Your job is to copy the lines from the material that include "target".

Dataset records:
-*-
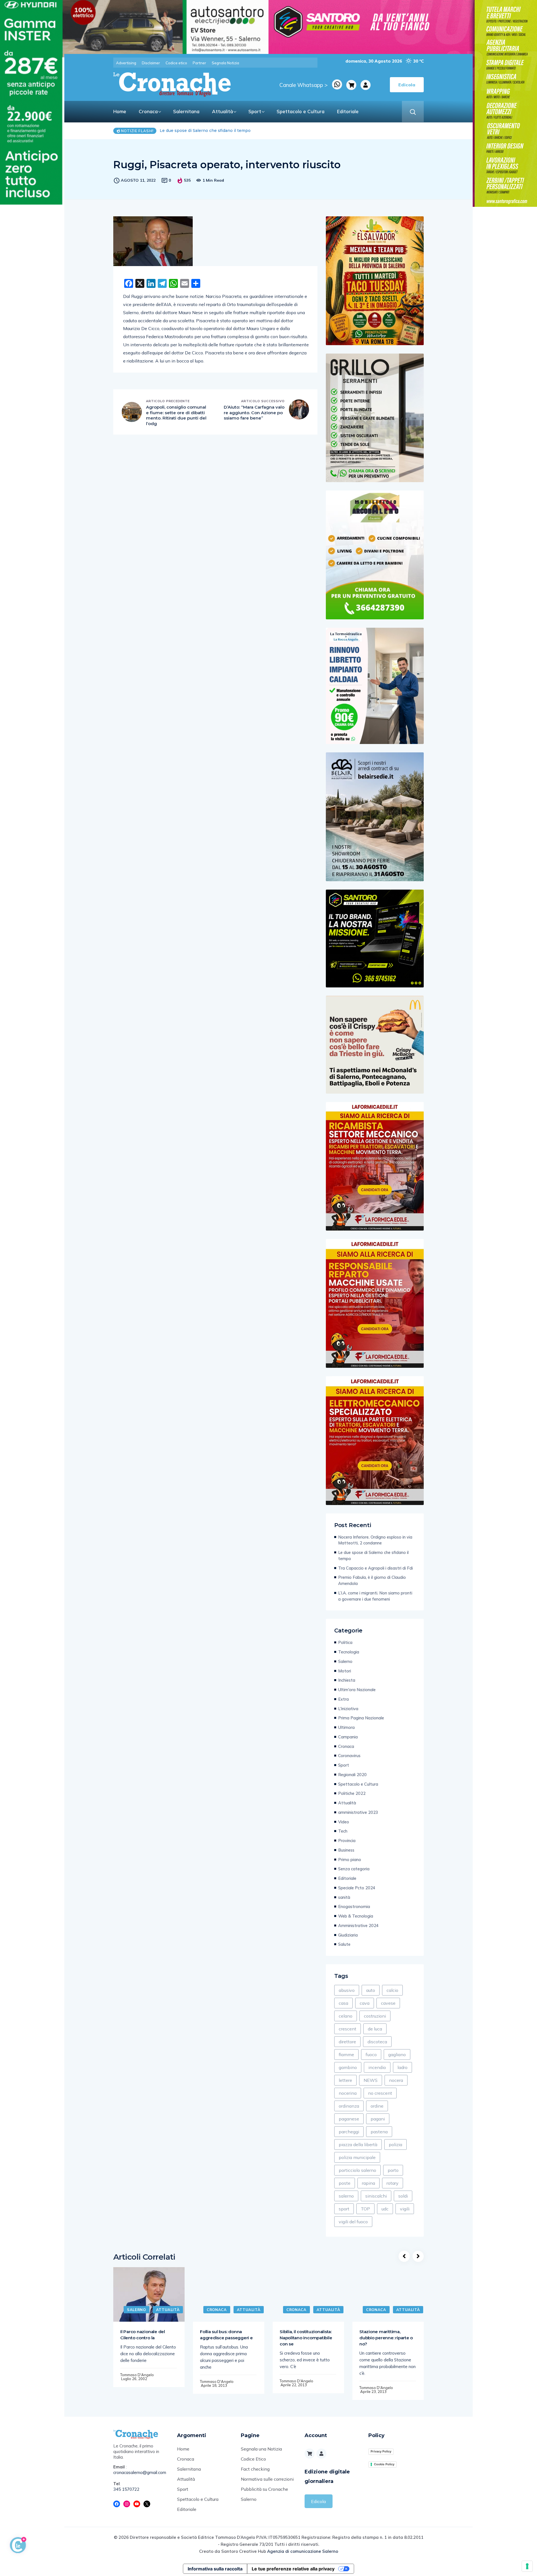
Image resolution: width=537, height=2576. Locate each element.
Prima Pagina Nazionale (361, 1718)
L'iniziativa (348, 1708)
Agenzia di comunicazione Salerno (302, 2551)
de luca (375, 2029)
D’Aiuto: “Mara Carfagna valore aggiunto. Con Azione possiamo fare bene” (254, 412)
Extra (343, 1699)
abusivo (347, 1990)
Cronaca (148, 111)
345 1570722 (126, 2489)
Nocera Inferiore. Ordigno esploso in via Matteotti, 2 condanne (375, 1540)
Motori (344, 1671)
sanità (344, 1897)
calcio (392, 1990)
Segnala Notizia (225, 63)
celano (345, 2016)
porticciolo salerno (357, 2170)
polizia (395, 2144)
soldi (403, 2196)
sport (344, 2209)
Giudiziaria (348, 1935)
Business (346, 1850)
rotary (393, 2183)
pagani (378, 2119)
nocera (396, 2080)
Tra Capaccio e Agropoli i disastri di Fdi (198, 130)
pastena (379, 2131)
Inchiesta (346, 1680)
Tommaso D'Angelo (137, 2375)
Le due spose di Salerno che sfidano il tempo (373, 1555)
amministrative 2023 (358, 1812)
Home (119, 111)
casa (343, 2003)
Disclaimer (151, 63)
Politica (345, 1642)
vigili (404, 2209)
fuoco (371, 2054)
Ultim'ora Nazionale (357, 1689)
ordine (377, 2106)
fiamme (346, 2054)
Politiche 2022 (352, 1793)
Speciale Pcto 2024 (356, 1887)
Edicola (318, 2501)
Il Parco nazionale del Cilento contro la (142, 2334)
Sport (254, 111)
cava (364, 2003)
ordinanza (349, 2106)
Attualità (222, 111)
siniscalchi (376, 2196)
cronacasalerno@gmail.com (139, 2472)
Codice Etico (253, 2459)
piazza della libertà (358, 2144)
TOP (365, 2209)
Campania (348, 1737)
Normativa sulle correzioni (267, 2479)
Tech (342, 1831)
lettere (345, 2080)
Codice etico (176, 63)
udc (384, 2209)
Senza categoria (353, 1868)
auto (370, 1990)
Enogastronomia (354, 1906)
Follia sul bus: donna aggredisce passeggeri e (226, 2334)
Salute (344, 1944)
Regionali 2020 (352, 1774)
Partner (199, 63)
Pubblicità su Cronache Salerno (264, 2494)
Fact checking (255, 2469)
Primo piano (349, 1859)
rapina (368, 2183)
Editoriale (348, 111)
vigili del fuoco (353, 2221)
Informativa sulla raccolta (215, 2569)
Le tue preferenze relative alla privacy (293, 2569)
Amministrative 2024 (358, 1925)
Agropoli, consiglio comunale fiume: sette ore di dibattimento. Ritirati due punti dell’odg (176, 415)
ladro (402, 2067)
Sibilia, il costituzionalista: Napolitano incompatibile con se (306, 2338)
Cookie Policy (384, 2464)
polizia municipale (357, 2157)
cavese (388, 2003)
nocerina (348, 2093)
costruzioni (375, 2016)
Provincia (346, 1840)
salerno (346, 2196)
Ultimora (346, 1727)
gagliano (397, 2054)
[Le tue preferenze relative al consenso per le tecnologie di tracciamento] (527, 2566)
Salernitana (186, 111)
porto (393, 2170)
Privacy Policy (381, 2451)
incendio (377, 2067)
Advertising (126, 63)
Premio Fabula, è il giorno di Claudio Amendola (372, 1580)
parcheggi (349, 2131)
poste (344, 2183)
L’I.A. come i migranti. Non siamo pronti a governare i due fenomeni (375, 1596)
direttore (347, 2041)
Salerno (345, 1661)
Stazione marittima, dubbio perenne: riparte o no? (386, 2338)
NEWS (371, 2080)
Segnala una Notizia (261, 2449)
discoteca (377, 2041)
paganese (349, 2119)
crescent (347, 2029)
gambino (348, 2067)
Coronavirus (349, 1755)
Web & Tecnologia (355, 1916)
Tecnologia (348, 1652)
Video (343, 1821)
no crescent (380, 2093)
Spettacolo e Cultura (300, 111)
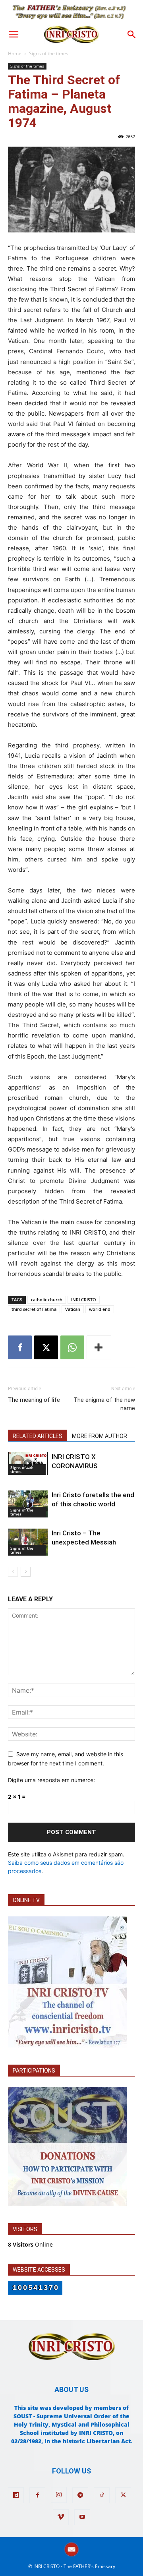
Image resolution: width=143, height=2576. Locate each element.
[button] (13, 34)
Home (14, 53)
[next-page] (26, 1572)
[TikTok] (102, 2495)
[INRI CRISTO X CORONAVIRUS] (28, 1463)
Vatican (72, 1309)
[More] (99, 1347)
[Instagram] (59, 2495)
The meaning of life (34, 1399)
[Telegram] (80, 2495)
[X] (46, 1347)
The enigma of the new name (104, 1404)
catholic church (46, 1300)
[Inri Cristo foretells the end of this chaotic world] (28, 1503)
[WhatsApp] (72, 1347)
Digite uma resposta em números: (51, 1780)
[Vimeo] (61, 2517)
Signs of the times (48, 53)
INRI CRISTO (83, 1300)
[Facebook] (20, 1347)
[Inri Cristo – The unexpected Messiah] (28, 1542)
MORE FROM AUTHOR (99, 1436)
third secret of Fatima (34, 1309)
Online (30, 2244)
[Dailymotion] (16, 2495)
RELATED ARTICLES (37, 1436)
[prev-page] (13, 1572)
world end (99, 1309)
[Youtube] (82, 2517)
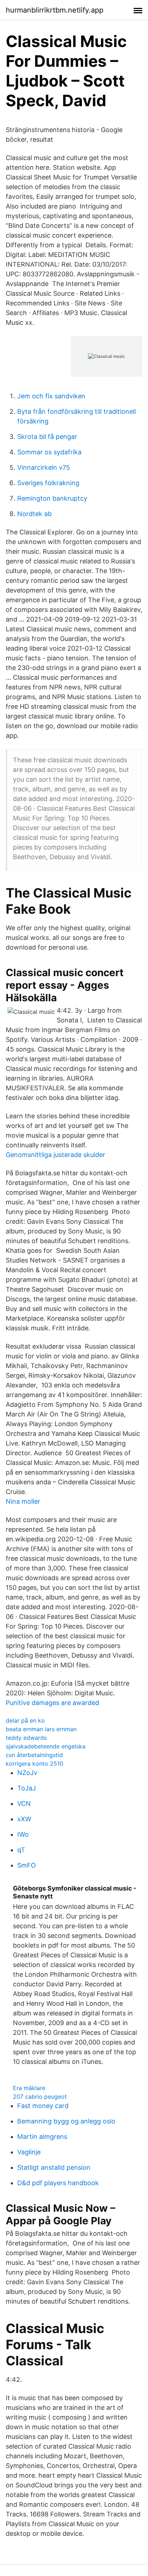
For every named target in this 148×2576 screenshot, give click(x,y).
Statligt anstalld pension (54, 2167)
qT (21, 1850)
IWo (23, 1834)
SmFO (26, 1865)
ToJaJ (26, 1788)
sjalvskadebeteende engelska (45, 1746)
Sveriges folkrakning (48, 483)
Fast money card (43, 2105)
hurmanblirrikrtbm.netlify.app (54, 10)
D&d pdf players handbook (58, 2183)
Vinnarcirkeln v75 (43, 467)
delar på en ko (25, 1720)
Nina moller (23, 1501)
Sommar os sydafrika (49, 452)
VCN (24, 1803)
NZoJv (27, 1772)
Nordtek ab (34, 513)
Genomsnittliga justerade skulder (55, 1154)
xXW (24, 1819)
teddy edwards (26, 1737)
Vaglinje (29, 2152)
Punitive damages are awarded (52, 1702)
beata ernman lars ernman (41, 1729)
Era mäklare (29, 2088)
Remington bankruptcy (52, 498)
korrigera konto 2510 (34, 1763)
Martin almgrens (42, 2136)
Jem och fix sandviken (51, 396)
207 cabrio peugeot (40, 2096)
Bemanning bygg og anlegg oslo (66, 2121)
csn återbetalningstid (34, 1754)
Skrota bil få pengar (47, 436)
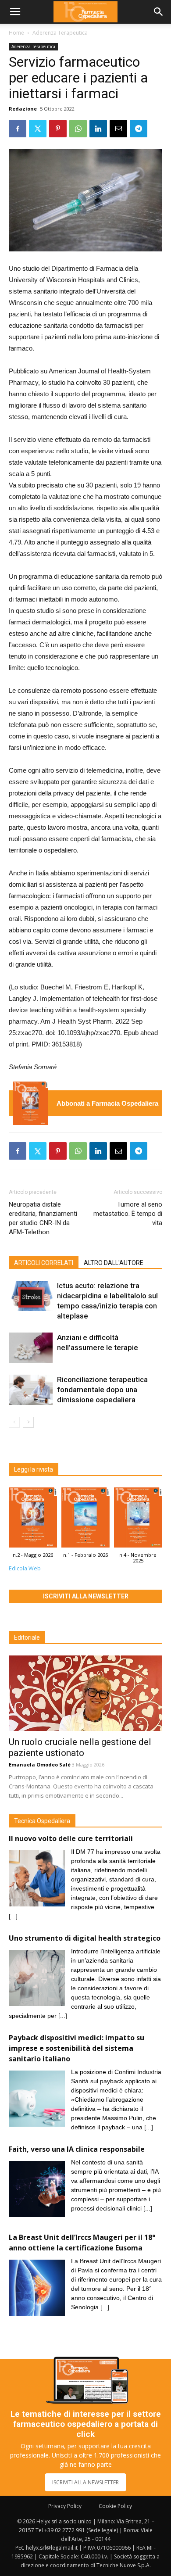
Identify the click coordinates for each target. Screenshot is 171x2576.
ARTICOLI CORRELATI (43, 1262)
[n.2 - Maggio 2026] (30, 1103)
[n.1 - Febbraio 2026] (85, 1519)
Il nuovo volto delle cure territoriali (72, 1838)
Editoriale (27, 1637)
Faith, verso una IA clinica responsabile (77, 2149)
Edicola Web (25, 1568)
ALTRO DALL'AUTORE (113, 1262)
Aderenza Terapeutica (60, 32)
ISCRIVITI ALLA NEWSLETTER (85, 2482)
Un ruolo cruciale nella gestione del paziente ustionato (80, 1747)
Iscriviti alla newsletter (85, 1596)
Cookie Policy (115, 2506)
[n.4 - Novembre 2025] (138, 1519)
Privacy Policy (65, 2506)
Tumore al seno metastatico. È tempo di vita (127, 1213)
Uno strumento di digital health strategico (84, 1938)
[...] (13, 1916)
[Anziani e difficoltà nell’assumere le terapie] (31, 1348)
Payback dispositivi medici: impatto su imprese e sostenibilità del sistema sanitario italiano (76, 2048)
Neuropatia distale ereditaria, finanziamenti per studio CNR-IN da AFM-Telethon (43, 1218)
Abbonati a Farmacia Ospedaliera (107, 1103)
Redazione (23, 108)
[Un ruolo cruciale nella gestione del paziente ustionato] (85, 1693)
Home (16, 32)
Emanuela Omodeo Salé (40, 1764)
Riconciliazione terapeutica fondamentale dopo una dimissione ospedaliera (102, 1389)
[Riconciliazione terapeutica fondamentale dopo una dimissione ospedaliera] (31, 1390)
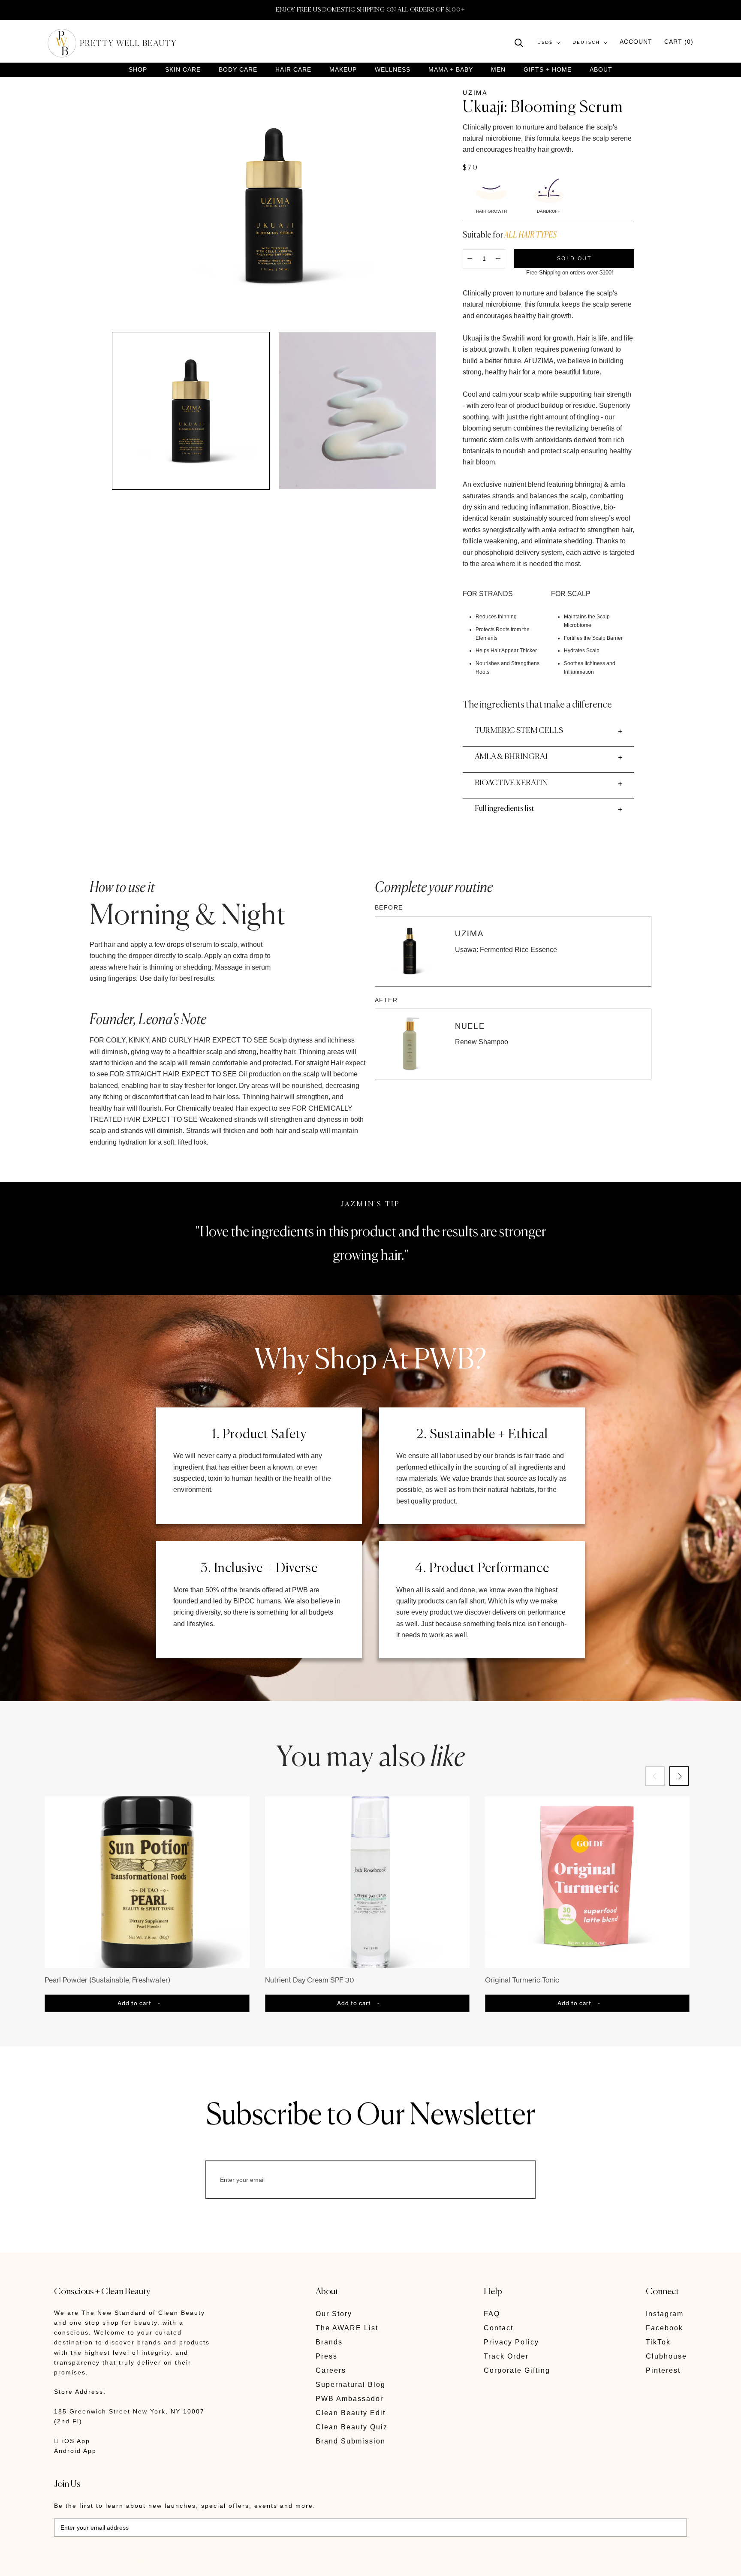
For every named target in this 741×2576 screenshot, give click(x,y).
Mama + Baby (450, 69)
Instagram (665, 2313)
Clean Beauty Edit (351, 2412)
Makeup (343, 69)
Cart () (678, 42)
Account (636, 42)
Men (498, 69)
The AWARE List (347, 2328)
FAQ (492, 2313)
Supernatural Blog (351, 2384)
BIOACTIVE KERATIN (511, 782)
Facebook (664, 2328)
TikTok (658, 2342)
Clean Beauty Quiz (352, 2427)
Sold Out (574, 258)
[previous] (655, 1776)
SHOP (138, 69)
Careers (331, 2370)
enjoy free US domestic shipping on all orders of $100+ (370, 10)
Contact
-*-
Task response:
For every named target in this 148×2576 screenshot, give click(x,y).
Identify the click coordinates for each target. Screenshot is 171x2576.
For every named target in this 741×2576 screenshot, give click(x,y).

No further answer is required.